- **COSA FARE**:
Puoi ricopiare per intero il testo sulla Giornata mondiale del libro, senza cambiare nulla?

- **TESTO IN ESAME**:

----------------------------------------

Per fortuna, anche in questi tempi grami, qualche motivo di festeggiare c’è. Dopodomani, sabato, come ogni anno il 23 aprile, si celebra la «Giornata mondiale del libro e del diritto d’autore». In questi termini, nulla di eccitante. (Da tempo il numero delle giornate mondiali dedicate a nobili cause non fa che aumentare, nella progressiva indifferenza generale e con dubbi diffusi sulla reale utilità di queste iniziative). Ma come sa chi si sia trovato a Barcellona in questa data, lì la festa c’è, ed è straordinaria: le strade del centro sono affollatissime di persone di tutte le età che si fanno largo tra bancarelle coperte da una quantità inverosimile di volumi e di rose, in onore alla consuetudine che impone di dare in dono alle persone amate e amiche un libro e un fiore.

----------------------------------------

- **VOCI DEL DATASET**:
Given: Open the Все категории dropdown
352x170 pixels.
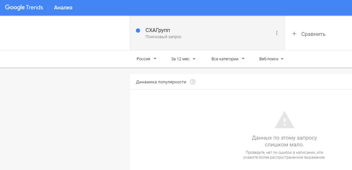Looking at the screenshot, I should coord(228,59).
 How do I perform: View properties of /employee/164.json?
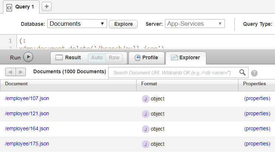(x=257, y=129)
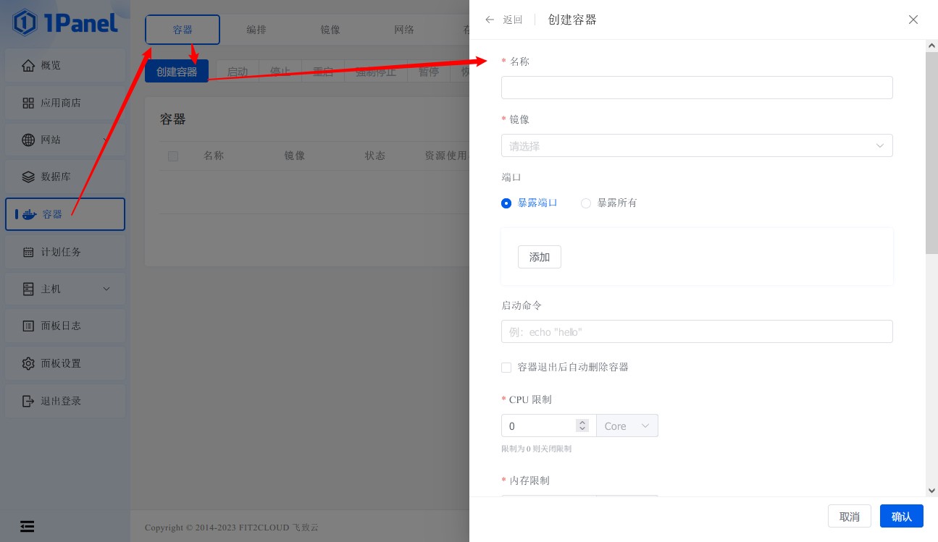Click the 确认 confirm button

point(901,516)
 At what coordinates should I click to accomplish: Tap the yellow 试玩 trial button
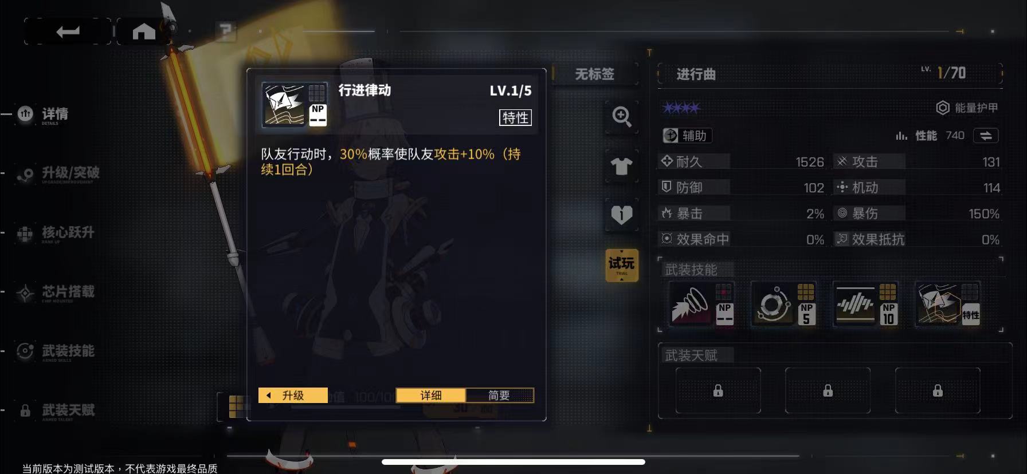click(x=622, y=265)
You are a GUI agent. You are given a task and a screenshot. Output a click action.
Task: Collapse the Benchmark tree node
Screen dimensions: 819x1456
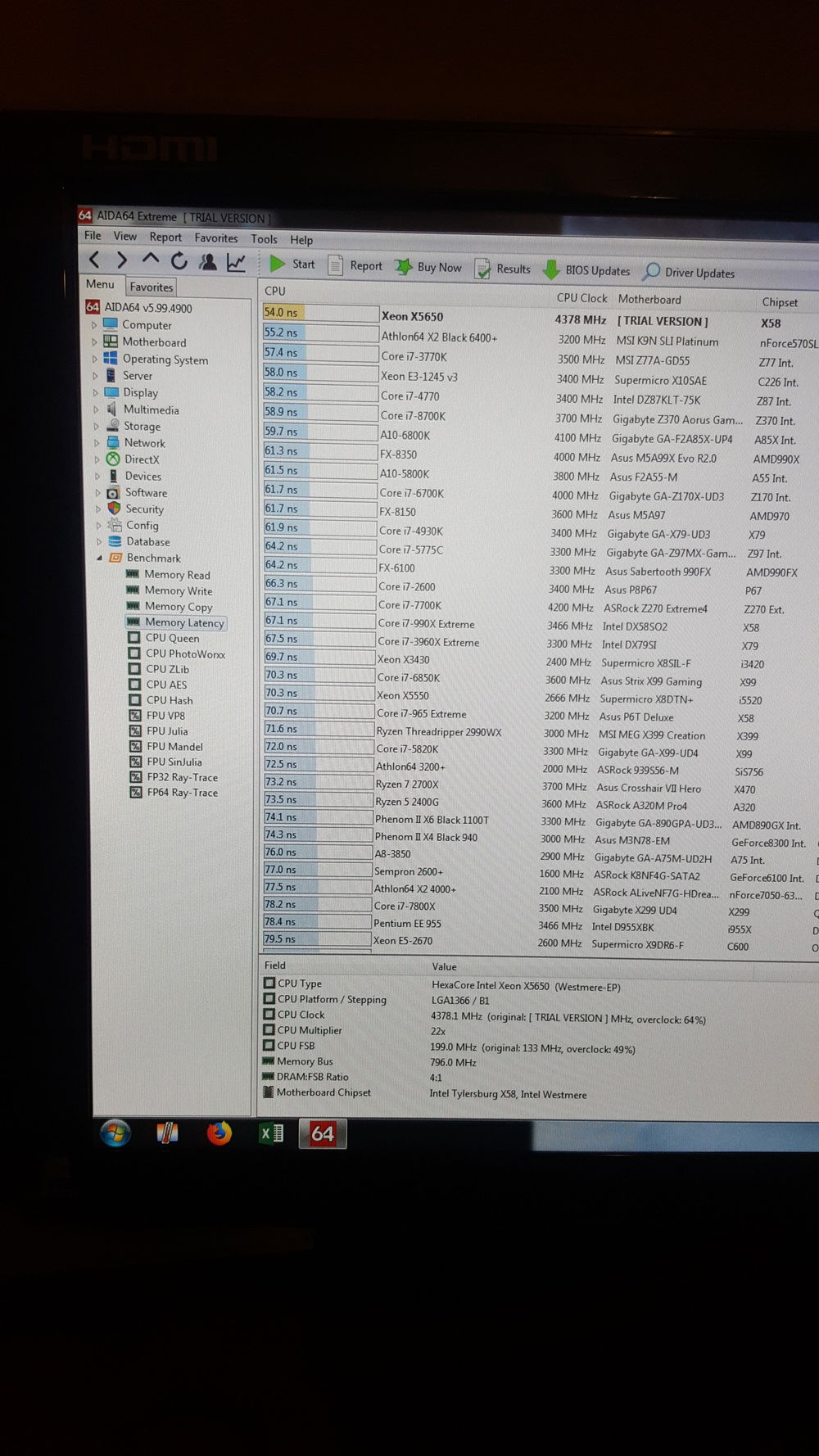coord(100,558)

----------------------------------------

- **RISPOSTA**:
Per fortuna, anche in questi tempi grami, qualche motivo di festeggiare c’è. Dopodomani, sabato, come ogni anno il 23 aprile, si celebra la «Giornata mondiale del libro e del diritto d’autore». In questi termini, nulla di eccitante. (Da tempo il numero delle giornate mondiali dedicate a nobili cause non fa che aumentare, nella progressiva indifferenza generale e con dubbi diffusi sulla reale utilità di queste iniziative). Ma come sa chi si sia trovato a Barcellona in questa data, lì la festa c’è, ed è straordinaria: le strade del centro sono affollatissime di persone di tutte le età che si fanno largo tra bancarelle coperte da una quantità inverosimile di volumi e di rose, in onore alla consuetudine che impone di dare in dono alle persone amate e amiche un libro e un fiore.